Danville Police are advising residents to be wary of telephone scams, which have become more sophisticated and common.
"Crime and criminals change and evolve. Creative bad guys have now branched out and begun working telephones scams as an easy way to get swindle victims out of money or private information," a release stated.
Police said the Danville area has experienced a rash of telephone scam calls recently. In many of the cases, the victim is called by someone claiming they are calling on behalf of a loved one or acquaintance. The scammer will claim that their loved one is in some sort of trouble, such as being in jail or having lost their wallet, then will say the victim is named as someone who would help. Police note that there will be a sense of urgency to these calls.
"Telephone scams work well because we are an information rich society. This means the bad guys will already have some specific information about their victims. They will be very polite and sound very official," the release continued.
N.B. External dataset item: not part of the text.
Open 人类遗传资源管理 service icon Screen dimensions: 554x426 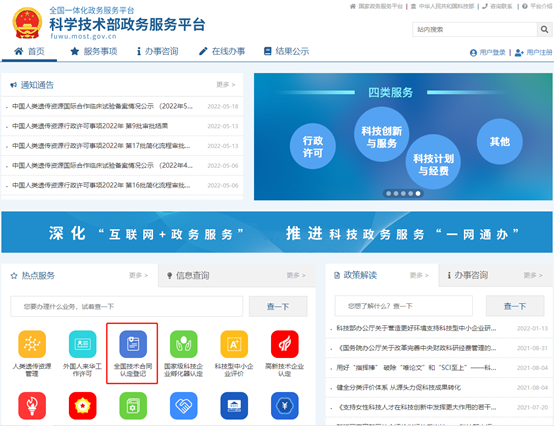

Residents should be wary of calls that create a sense of urgency and panic, ask the victim to wire money, or request bank routing numbers or other financial information. Once a victim falls for a scam, they are very likely to be the subject of such scams again, police said.
Should you receive a call of this sort, police said to remain vigilant. Check with the relative or acquaintance in question, check the facts and make sure that what they are telling you makes sense -- if it doesn't, ask questions. Another way to be more secure is to establish a code word for family emergencies and ask the caller for the code. If they are unable to provide it, hang up and contact the police.
Danville Police encourage any person who is approached with a similar call to contact their local police department. In many cases, victims said that what they were being told didn't make sense, and yet they still allowed themselves to be fooled into sending money. Remember that if a story sounds odd, it likely is.